Government may incentivise use of ‘smart’ metres

New Delhi, Aug 31 (Calcutta Tube) The government is likely to incentivise the use of smart metres at homes, enabling users to monitor their power consumptions in real time and save on electricity bills by over 15 percent, officials said.

A smart metre is a device that uses smart grid technology, which integrates power generators and consumers to balance supply and demand.

It enables differential charges. At the peak hours charges will be more while at off-peak time or normal hours charges will be lower. This allows users to prioritise things and balance consumptions accordingly.

Sam Pitroda, adviser to the prime minister on public information infrastructure and innovation, representatives of power generation and distribution companies, smart metre manufacturers, researchers and officials will meet here Wednesday and take a decision on this.

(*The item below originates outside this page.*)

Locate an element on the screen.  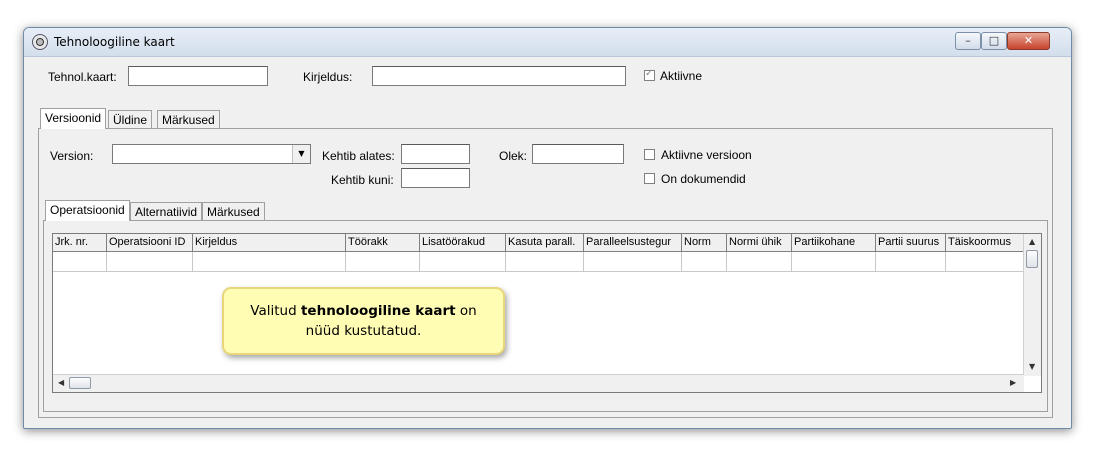
aktiivne-checkbox is located at coordinates (650, 74).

‘The meeting will be focused to encourage the use of smart grid technology in India,’ Shekhar Sanyal, country head of the Institute of Engineering and Technology (IET), told IANS.

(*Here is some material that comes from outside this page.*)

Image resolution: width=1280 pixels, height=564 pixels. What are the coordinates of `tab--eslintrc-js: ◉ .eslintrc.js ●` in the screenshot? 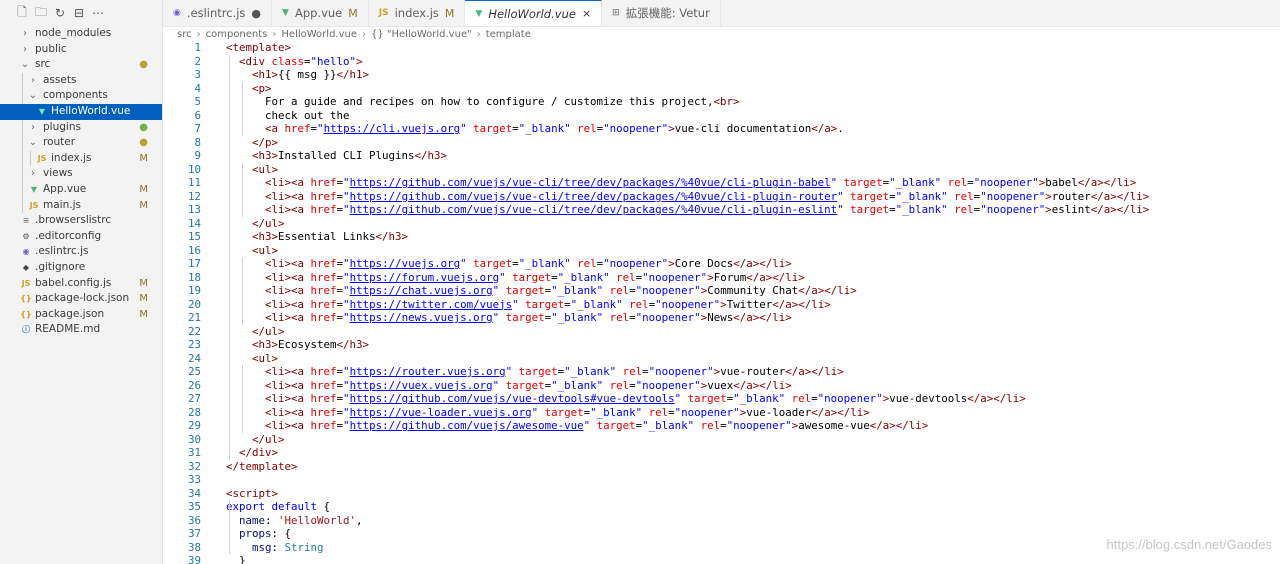 It's located at (218, 13).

‘We work in close association with power ministry. They are helping in research and might incentivise use of the technology at household level,’ Sanyal added.

Smart grid technology is an integration of communication, IT and power technology.

‘It will transform the way we use energy. You can monitor your air conditioners, lights, televisions and other appliances in real time through smart grid technology,’ said John Scott, director of network innovation at KEMA Consulting.

He said just by optimising the uses, smart metres can help reduce power consumption by more than 15 percent. ‘This is very important for the energy-deficient countries like India,’ Scott added.

Nearly one-third Indians have no access to power. Frequent power cut is a regular phenomenon even in the metros like New Delhi and Mumbai. At peak hours, power deficit rises to nearly 20 percent in major parts of the country. This highlights the need to use innovative measures to bridge the gap between demand and supply.

On the cost of smart metre, Scott said the new technology was bound to cost more as it was not mass produced.

‘Cost will, of course, be higher. But the savings in electricity bill will more than compensate it,’ Scott, director of London-based consulting firm said. A smart metre costs nearly 100 pounds in Britain.